Talk about tough. Geoff Harker, who suffered multiple injuries in a frightening plunge through a roof last year that left his wife thinking he was dead, is now fighting fit and he celebrated his second winner of the season with Rocket Rob.

Not only did he declare himself fully recovered but he also revealed that was back riding out just six weeks after an accident which left him with a fractured skull as well as broken bones in his back and a broken rib.

Harker, a former jump jockey who has been training in North Yorkshire for more than 20 years, said: "I'm in good shape physically, touch wood. I ride out every morning. I was off that for six weeks after the accident, then I was back on. I said I'd never ride again but it's like a drug, isn't it?"

Rocket Rod pipped Cassy O by a nose over the straight seven furlongs to score his fourth success for Harker since he was bought for 7,000gns in 2020.

Reflecting on his season, the trainer said: "We're chipping away. We're quiet and we only have half a dozen horses in now but they're all capable.

"We're more into farming now and that supports this – this doesn't pay at the moment. But the owners I do have are good and Rocket Rod has been a good little horse for us.

"I think the secret to him is a straight track, he can't go round a bend at all. They've gone hard today and that's helped him."

'On his day he's a proper little horse'

Bypassing Royal Ascot paid off for Bond Chairman, who had finished fourth in the Windsor Castle Stakes and then the Palace Of Holyroodhouse Stakes in the last two years, as he landed the £30,000 5f handicap here on his first run of the season.

It was only by a nose that he got the better of Mondammej under William Buick and trainer Bryan Smart said: "He battled back – he's not very big but he's all heart.

"If you look at his Ascot form, we fancied him today. On his day he's a proper little horse."

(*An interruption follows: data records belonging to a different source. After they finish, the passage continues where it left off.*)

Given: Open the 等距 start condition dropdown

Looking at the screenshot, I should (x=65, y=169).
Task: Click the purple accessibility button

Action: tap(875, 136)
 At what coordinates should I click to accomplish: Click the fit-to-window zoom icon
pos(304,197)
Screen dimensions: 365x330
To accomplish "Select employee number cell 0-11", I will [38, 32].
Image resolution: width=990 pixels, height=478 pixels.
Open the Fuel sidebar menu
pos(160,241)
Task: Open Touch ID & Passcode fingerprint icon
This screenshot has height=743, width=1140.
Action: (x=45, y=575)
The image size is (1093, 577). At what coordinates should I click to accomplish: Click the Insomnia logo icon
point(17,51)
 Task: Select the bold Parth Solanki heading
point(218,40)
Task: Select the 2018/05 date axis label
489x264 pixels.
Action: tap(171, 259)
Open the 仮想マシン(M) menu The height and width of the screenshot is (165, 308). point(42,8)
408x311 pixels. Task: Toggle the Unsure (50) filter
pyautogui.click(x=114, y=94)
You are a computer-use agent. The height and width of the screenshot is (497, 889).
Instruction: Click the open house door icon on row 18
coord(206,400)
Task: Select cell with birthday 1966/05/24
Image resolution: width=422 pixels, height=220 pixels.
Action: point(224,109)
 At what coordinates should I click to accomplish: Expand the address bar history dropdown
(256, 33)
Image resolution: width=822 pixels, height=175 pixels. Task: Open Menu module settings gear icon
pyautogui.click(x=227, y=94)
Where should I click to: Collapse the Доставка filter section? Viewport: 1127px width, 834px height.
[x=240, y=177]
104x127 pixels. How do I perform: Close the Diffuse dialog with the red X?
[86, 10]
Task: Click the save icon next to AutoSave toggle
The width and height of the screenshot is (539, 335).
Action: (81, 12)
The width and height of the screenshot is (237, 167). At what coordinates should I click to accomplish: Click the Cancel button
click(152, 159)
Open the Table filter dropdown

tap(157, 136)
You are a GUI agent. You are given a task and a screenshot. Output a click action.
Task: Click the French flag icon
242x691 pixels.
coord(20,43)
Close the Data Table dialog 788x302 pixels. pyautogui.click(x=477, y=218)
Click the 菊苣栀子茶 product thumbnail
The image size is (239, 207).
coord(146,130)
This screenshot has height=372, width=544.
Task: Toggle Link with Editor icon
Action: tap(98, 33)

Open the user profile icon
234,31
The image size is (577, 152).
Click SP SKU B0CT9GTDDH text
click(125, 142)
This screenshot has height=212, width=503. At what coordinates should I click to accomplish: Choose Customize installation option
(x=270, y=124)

Not so much fun for the horses

It was "superhero family fun day" but concerns were raised about the positioning of a funfair next to the canter down and the high noise levels close to runners in the parade ring.

The stewards held an enquiry after the first race, hearing from Paul Mulrennan, Buick, the clerk of the course and a representative of the racecourse executive.

It was agreed that the funfair would be turned off while runners for the two-year-old race were in close proximity, and for the remainder of the meeting the sound would be turned down while horses were in the paddock. Runners also used the top exit from the parade ring to avoid the noise.